AUDITORS IN SPOTLIGHT
Having left KPMG with a £3m pay and pension packet, our new regulatory boss has been paid £300,000 a year for a three-day week.
When headed by Griffith-Jones (salary: £2m a year), KPMG produced a report that exonerated the bank for its effective sacking in 2004 of whistleblower Paul Moore – the man who, as HBOS’s head of financial risk, dared to challenge the bank’s strategy, and who has since been vindicated by the parliamentary report. For this, HBOS paid KPMG £1.5m.
Griffith-Jones was also revealed last week to have been present – albeit declaring an interest – at a meeting last September when it was decided that an FCA inquiry into HBOS “would not cover KPMG’s auditing of HBOS”. The FCA said the Treasury Select Committee had discussed this apparent conflict, and was satisfied that there would be a Chinese wall between GriffithJones and the FCA’s HBOS inquiry.
It all still stinks to Moore, who last week called for Griffith-Jones to be sacked. Moore said: “It is impossible for [him] to stay in place, he must consider his position and resign. It is simply no good for him to say, ‘ I am not going to be involved in scrutiny of HBOS’.”
FOR Stewart Hamilton – who also believes that Griffith- Jones should stand down to bolster the credibility of the FCA – the real question is why Chancellor George Osborne, who presumably wishes to restore the credibility of the UK financial system, would sanction the appointment of a seemingly compromised player.
Hamilton said: “I doubt Osborne himself has the experience and understanding to reach good decisions on regulatory matters. I don’t see it as anything more sinister than that.
“It’s typical of a government that tends not to think through the consequences of their actions.”
Hamilton believes that the UK financial sector will not be able to shake off its sickness – directors out of their depth, short-term salesoriented cultures, greed – until cosiness between the regulators and regulated is ended.
Drawing a contrast to the UK, where the most talented potential financial gamekeepers tend to be poached by the industry, Hamilton cites the example of the US, where the Senate has just confirmed a tough ex-public prosecutor, Mary Jo White, to head watchdog the Securities & Exchange Commission.
He also likes the example of Singapore, whose regulator pays top dollar for accounting talent having been burned by the Barings debacle and other reputational disasters.
The HBOS mess and its farcically protracted aftermath show the extent and durability of regulatory capture by the big-bucks banking and accountancy professions.
Were this apparent conspiracy against shareholders and the public to be decisively cleansed, the unreliable judgments of the court of public opinion would count for less. The rule of law could resume its place in our financial system.

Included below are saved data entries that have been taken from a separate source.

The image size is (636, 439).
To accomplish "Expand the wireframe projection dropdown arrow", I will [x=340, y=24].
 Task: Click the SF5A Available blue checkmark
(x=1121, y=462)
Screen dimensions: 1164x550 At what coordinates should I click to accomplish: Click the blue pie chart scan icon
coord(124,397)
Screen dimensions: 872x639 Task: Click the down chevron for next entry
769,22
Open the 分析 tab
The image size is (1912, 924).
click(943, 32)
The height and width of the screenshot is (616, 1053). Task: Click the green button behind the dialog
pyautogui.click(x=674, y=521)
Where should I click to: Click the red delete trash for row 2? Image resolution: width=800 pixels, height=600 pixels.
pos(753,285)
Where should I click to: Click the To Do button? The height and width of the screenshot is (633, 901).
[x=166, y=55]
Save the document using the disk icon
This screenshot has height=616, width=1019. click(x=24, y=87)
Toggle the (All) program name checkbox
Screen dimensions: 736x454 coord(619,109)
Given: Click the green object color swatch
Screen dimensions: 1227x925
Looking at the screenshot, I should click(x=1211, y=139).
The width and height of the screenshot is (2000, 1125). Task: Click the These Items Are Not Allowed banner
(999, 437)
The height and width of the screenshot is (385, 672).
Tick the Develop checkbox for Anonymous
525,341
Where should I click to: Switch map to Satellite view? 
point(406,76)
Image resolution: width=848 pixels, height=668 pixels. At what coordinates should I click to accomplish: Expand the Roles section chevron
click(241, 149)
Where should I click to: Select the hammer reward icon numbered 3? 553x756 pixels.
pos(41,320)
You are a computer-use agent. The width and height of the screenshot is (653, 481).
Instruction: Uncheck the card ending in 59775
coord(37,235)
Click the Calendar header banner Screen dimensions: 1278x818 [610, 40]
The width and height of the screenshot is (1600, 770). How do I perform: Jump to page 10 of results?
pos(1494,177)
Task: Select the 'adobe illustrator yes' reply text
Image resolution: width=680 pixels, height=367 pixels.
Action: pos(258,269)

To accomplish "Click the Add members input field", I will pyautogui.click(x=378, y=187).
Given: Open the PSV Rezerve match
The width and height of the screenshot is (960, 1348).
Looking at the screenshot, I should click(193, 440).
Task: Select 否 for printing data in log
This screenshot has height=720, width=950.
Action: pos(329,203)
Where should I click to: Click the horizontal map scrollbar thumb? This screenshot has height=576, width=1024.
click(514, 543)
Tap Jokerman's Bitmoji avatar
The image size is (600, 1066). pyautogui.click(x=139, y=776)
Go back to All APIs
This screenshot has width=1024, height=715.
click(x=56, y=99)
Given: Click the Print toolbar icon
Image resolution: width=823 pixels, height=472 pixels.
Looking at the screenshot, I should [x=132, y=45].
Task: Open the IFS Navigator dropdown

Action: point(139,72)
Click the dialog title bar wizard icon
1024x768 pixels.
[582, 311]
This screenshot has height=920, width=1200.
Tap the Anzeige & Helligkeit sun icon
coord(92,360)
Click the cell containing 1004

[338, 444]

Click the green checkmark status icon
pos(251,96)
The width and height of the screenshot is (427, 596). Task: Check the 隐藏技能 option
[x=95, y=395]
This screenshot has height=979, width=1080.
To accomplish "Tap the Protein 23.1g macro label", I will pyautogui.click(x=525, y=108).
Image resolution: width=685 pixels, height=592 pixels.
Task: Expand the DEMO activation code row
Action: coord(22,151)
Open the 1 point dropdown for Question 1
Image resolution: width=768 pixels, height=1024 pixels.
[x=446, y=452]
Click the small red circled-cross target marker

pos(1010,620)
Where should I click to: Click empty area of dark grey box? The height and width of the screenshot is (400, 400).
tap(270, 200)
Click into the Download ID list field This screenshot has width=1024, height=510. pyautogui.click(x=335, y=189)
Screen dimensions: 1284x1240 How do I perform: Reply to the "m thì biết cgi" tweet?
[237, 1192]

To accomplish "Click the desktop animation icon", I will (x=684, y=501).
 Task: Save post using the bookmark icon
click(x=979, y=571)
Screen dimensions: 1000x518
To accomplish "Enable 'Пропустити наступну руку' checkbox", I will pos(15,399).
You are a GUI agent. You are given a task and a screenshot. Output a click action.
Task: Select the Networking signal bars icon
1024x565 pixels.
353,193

Until then, we must live with the fact that Bank of Scotland, shamed by its own collapse, has been shamed again by the bankers’, auditors’ and regulators’ lack of enthusiasm for uncovering the truth, however embarrassing. ALTHOUGH it stoutly defends the selective Financial Services Authority (FSA) report of September 2012 into HBOS, the watchdog’s successor body, the Financial Conduct Authority (FCA), is under pressure to produce a more searching and comprehensive account of what went wrong at the bank – and why it wasn’t spotted by auditors – when it produces its first set-piece report into a banking failure “in some months’ time”.
Much of the legwork will be done by the other “twin peak” of the new regulatory system, the Prudential Regulatory Authority, under chief executive Andrew Bailey.
Meanwhile, given the new focus on the role of auditing in the HBOS failure, questions are growing about the silence of the Financial Reporting Council (FRC), the UK’s independent regulator for ”promoting high quality corporate governance”, including regulatory oversight of audits and accountancy.
Since 2008, the FRC – whose board includes two former senior KPMG figures, plus individuals from two other “Big Four” accountants – has failed to look into KPMG’s audits of HBOS.
The FRC’s board includes Sir Steve Robson, a board member of RBS from 2001-09. As permanent secretary to the Treasury in 19972001, Robson is credited with promoting the growth of PPP and PFI and was a chief architect of the failed tripartite approach to UK financial regulation.
Even following the Parliamentary Commission on Banking Standards report, and despite the mismatch between provisions (£370 million) and the £25 billion actual losses for the year to December 2008, the FRC will only say that it “may” investigate KPMG over the HBOS audit.
KPMG has said it “stands by” the quality of its work for HBOS.